Collected data entries
"""
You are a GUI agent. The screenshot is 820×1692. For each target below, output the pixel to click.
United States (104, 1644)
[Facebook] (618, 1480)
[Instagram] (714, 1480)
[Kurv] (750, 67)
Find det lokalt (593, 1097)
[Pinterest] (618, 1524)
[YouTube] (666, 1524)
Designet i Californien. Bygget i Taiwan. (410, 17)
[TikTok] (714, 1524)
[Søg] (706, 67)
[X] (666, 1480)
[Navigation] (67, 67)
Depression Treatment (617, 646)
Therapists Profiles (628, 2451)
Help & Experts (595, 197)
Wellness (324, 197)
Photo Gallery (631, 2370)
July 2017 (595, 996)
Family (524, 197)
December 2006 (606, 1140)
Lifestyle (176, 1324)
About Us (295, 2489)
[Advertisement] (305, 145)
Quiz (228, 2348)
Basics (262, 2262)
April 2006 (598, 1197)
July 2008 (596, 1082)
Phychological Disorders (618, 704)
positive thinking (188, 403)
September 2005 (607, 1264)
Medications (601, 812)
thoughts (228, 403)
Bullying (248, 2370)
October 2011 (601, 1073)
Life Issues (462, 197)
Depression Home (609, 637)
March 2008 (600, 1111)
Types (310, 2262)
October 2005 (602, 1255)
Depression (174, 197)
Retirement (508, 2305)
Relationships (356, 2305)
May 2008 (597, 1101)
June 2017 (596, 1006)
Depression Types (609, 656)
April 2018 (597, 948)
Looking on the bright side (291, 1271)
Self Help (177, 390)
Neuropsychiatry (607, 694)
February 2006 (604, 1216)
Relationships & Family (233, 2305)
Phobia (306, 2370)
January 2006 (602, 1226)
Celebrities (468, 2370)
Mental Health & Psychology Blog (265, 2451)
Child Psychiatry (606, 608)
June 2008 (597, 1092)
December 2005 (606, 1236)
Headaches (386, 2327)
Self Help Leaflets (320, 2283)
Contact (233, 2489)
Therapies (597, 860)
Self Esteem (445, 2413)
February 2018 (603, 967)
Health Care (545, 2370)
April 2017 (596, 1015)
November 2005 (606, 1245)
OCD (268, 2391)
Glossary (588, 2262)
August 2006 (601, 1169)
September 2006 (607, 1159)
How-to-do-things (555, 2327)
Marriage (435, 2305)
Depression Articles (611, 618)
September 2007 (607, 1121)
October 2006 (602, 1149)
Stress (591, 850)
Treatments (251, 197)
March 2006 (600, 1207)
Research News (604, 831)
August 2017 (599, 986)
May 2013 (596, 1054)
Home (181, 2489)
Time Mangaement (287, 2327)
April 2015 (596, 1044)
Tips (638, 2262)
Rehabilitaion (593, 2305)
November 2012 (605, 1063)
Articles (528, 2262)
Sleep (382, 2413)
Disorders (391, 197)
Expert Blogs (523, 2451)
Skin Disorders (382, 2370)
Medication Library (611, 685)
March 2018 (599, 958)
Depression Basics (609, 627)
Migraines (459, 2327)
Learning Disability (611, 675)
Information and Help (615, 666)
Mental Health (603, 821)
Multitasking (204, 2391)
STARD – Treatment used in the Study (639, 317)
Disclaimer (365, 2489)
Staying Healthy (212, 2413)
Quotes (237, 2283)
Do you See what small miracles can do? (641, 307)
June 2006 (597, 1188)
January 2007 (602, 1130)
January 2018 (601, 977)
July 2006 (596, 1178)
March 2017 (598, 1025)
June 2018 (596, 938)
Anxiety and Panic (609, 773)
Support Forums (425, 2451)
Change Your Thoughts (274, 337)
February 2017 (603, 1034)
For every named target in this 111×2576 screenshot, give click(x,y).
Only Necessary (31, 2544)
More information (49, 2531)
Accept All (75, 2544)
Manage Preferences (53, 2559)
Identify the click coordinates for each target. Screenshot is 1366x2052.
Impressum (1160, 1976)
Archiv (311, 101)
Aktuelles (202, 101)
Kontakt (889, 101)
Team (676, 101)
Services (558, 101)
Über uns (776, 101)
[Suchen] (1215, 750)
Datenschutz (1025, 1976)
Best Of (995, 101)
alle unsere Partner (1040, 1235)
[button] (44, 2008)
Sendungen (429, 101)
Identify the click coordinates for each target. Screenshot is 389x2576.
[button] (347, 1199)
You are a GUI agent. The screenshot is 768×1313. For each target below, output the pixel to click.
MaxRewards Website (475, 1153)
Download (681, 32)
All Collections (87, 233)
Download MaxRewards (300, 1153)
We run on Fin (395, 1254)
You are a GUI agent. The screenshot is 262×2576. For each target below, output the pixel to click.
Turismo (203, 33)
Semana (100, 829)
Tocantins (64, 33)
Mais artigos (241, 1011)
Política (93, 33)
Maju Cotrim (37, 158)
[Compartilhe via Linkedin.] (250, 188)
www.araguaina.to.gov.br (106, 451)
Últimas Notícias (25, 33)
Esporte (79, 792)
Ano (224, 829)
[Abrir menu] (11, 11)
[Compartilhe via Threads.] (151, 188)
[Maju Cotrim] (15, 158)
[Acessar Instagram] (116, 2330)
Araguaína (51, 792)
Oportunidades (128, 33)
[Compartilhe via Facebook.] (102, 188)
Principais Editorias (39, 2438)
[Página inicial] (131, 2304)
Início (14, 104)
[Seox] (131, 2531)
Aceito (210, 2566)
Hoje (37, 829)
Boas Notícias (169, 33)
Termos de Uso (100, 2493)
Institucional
"""
Above are the records; copy every line in them that holds the word "Depression".

Result for this task:
Depression Treatment (617, 646)
Depression Home (609, 637)
Depression (174, 197)
Depression Types (609, 656)
Depression Articles (611, 618)
Depression Basics (609, 627)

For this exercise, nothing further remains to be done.